Dissent: The trial court abused its discretion by granting the State's motion to revoke because there is no evidence that Appellant is the same person who was previously convicted of possession of marijuana and placed on community supervision.
Trantham v. Isaacks, No. 02-06-00184-CV (Jan. 25, 2007) (Holman, J., joined by Livingston and Dauphinot, JJ.).
Held: The trial court did not abuse its discretion in awarding sanctions under chapter ten of the civil practice and remedies code, based on findings that Appellant's pleading was filed for an improper purpose and without basis in existing law. Appellant's declaratory judgment action was an improper vehicle for assessing his potential tort liability or Appellee's alleged criminal liability.
Meunster Hosp. Dist. v. Carter, No. 02-06-00301-CV (Jan. 25, 2007) (Walker, J., joined by Gardner and McCoy, JJ.).
Held: By filing breach of contract counterclaims against the doctors, the Hospital District waived its immunity from suit for the doctors' retaliatory discharge claims because the retaliatory discharge claims are germane to, connected with, and properly defensive to the Hospital District's breach of contract counterclaims. The Hospital District's waiver of immunity, however, extends only so far as the doctors' retaliatory discharge claims act as offsets to the total affirmative relief sought by the Hospital District in its breach of contract counterclaims.
In re M.K.R., No. 02-05-00240-CV (Jan. 25, 2007) (McCoy, J., joined by Holman, J.; Walker, J., concurs without opinion).
Held: The trial court abused its discretion by entering an arrearage judgment against Appellant that included amounts barred by res judicata. Appellee obtained her first arrearage judgment in 1994 in the form of an associate judge's report signed by the parties, their attorneys, the associate judge, and the district judge. Appellee later obtained a second arrearage judgment in 2005 for missed child support payments dating back to 1985. The 1994 report was a final judgment, so res judicata applied to the portion of Appellee's claim for arrearages representing amounts incurred prior to the 1994 report.

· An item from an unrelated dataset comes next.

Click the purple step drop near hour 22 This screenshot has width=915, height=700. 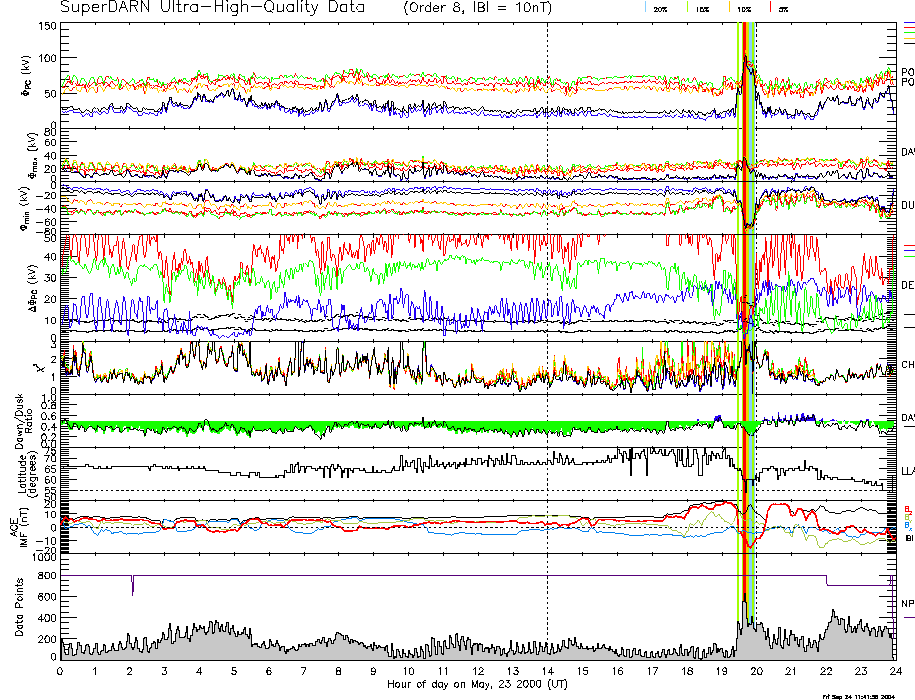coord(826,581)
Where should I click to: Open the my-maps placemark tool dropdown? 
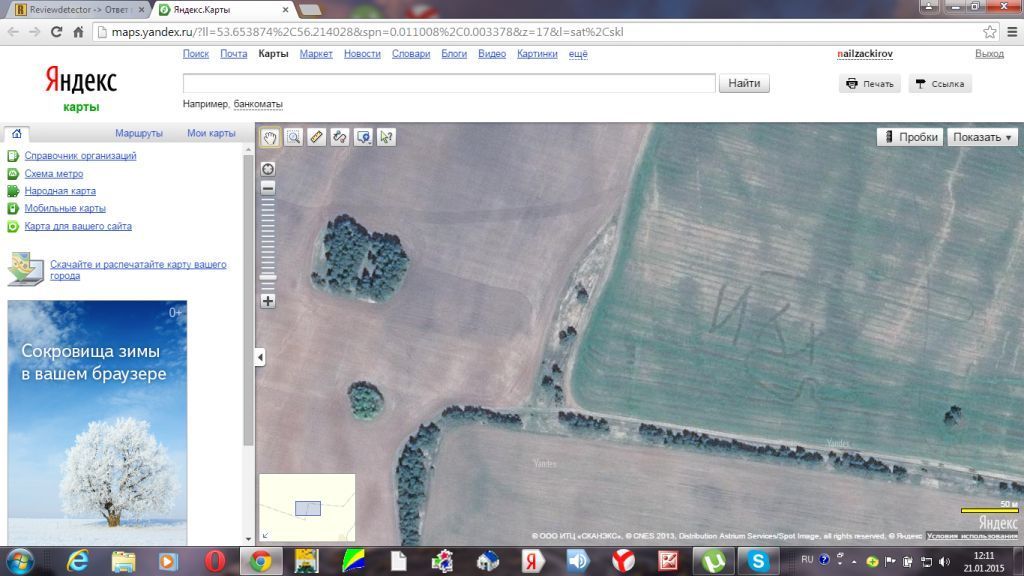[x=364, y=137]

Arthur v. State, No. 02-06-00030-CR (Jan. 25, 2007) (Gardner, J., joined by Livingston and McCoy, JJ.).
Held: A field sobriety test conducted during a traffic stop on suspicion of DWI is not an unreasonable search or seizure and does not violate the Fourth Amendment of the U.S. Constitution or article I, section 9 of the Texas constitution. Nor was Appellant subject to custodial interrogation when she admitted, at the time of the traffic stop, to drinking alcohol earlier in the evening, and the investigating officer was not required to give the Miranda warnings at that time. Thus, the trial court did not abuse its discretion by denying Appellant's motion to suppress.

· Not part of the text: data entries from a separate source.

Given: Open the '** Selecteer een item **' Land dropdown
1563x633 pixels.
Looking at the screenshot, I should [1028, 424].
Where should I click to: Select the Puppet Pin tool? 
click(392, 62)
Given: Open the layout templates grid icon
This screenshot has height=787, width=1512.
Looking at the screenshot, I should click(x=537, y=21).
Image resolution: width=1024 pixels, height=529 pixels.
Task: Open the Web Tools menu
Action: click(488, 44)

In re Office of Attorney General, No. 02-06-00364-CV (Jan. 25, 2007) (orig. proceeding) (McCoy, J., joined by Dauphinot and Gardner, JJ.).
Held: The trial court abused its discretion by dismissing, on double jeopardy grounds, Relator's appeal to the district court of an associate judge's order in a child support enforcement action. Relator filed its notice of appeal with the district court within three days of the associate judge's order, so the associate judge's order did not become a final order. Without a final order, the child support obligor remained under the initial jeopardy that attached at the hearing before the associate judge, so the district court's review of the order was not a "second prosecution" for double jeopardy purposes.
Jones (Belenki) v. Krown, No. 02-06-00138-CV (Jan. 25, 2007) (Walker, J., joined by Cayce, C.J., and McCoy, J.).
Held: The evidence established that Appellee, an in-office independent contractor, was an employee within the meaning of probate code section 58b. Therefore, all devises and bequests to Appellee, who worked for the attorney who prepared the will at issue, were void.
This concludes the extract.